What is a Digital File? — twoBit Preservation

Digital Files and Preservation
Digital files are composed of bits, or zeros and ones. Files can represent many types of information such as text, images, audio, or moving images. Over time, data can degrade – storage media can deteriorate and files may be corrupted when they are transferred from one place to another. Data integrity is easily compromised when digital preservation best practices are not followed. As a result, zeros may change into ones or vice versa ("flipped bits"), entire sections of files can be lost, and data can no longer be viewed or decoded. To better understand how data degrades, it’s useful to explore how it is structured, and how it is encoded (written) and decoded (viewed or played) by software programs and other systems.

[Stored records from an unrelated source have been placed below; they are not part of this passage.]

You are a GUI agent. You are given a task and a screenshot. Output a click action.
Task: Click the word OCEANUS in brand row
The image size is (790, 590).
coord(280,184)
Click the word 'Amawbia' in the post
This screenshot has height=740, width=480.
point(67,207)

How Data is Written: Bits, Bytes, Sectors, and Blocks
Digital computer files are sets of data saved on digital storage media, such as hard drives, SD cards, floppy disks, CDs or DVDs. Data is recorded as binary code, or patterns of zeros and ones written or "encoded" in standard arrangements that represent information.

Each zero or one is known as a "bit", and a group of eight bits is known as a "byte".
0 0 1 0 1 1 0 0 = 1 byte

A set of 512 bytes makes up a “sector". These sectors are grouped together into “blocks”, which contain locations or addresses that computer programs use to locate data associated with individual files. Computer programs interpret these sets of data, recognizing patterns of zeros and ones that make up a file.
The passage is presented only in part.